▶ _TRY IT_:
Please begin with the line containing "Where should I" and reproduce each line exactly until the records below end, without any pictures.

▶ _AVAILABLE DATA_:
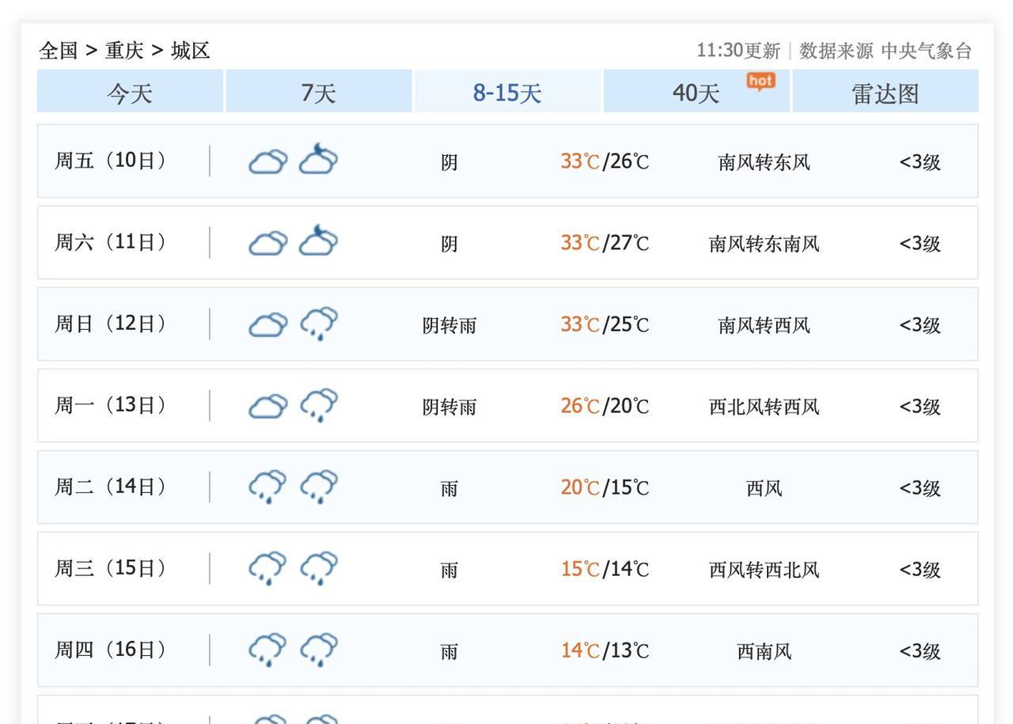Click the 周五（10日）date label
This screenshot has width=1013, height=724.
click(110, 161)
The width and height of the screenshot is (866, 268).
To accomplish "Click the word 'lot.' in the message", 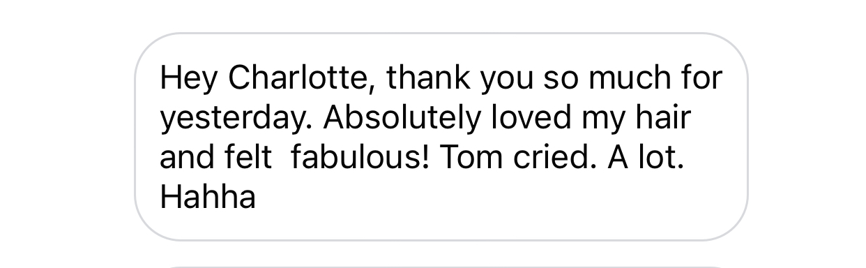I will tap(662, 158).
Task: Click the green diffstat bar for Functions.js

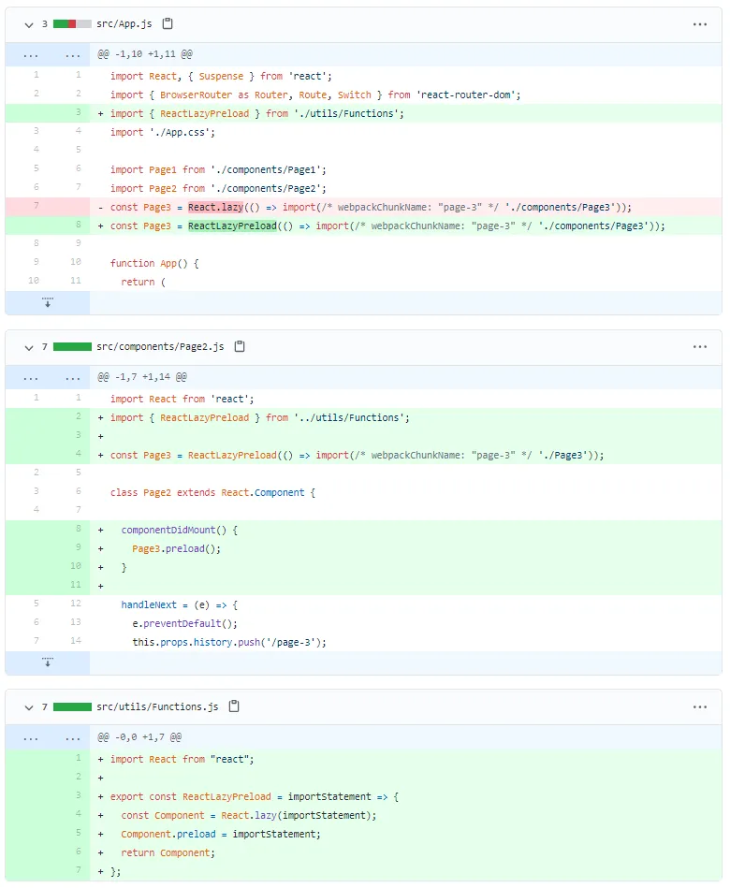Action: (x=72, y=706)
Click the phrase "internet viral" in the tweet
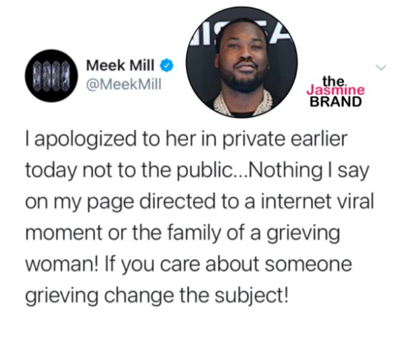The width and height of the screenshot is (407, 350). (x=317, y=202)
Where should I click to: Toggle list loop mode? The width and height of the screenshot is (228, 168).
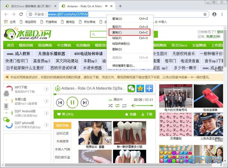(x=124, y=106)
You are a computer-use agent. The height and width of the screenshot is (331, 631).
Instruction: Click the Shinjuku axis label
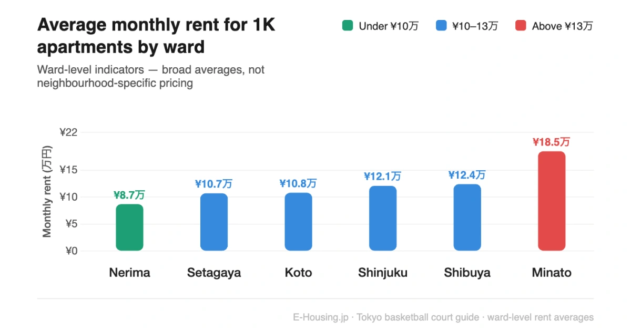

▶ _WRITTEN RESPONSE_:
Where should I click to: Toggle list loop mode? The width and height of the screenshot is (228, 168).
(x=124, y=106)
You are a computer-use agent. The height and width of the screenshot is (331, 631).
Instruction: Click the Shinjuku axis label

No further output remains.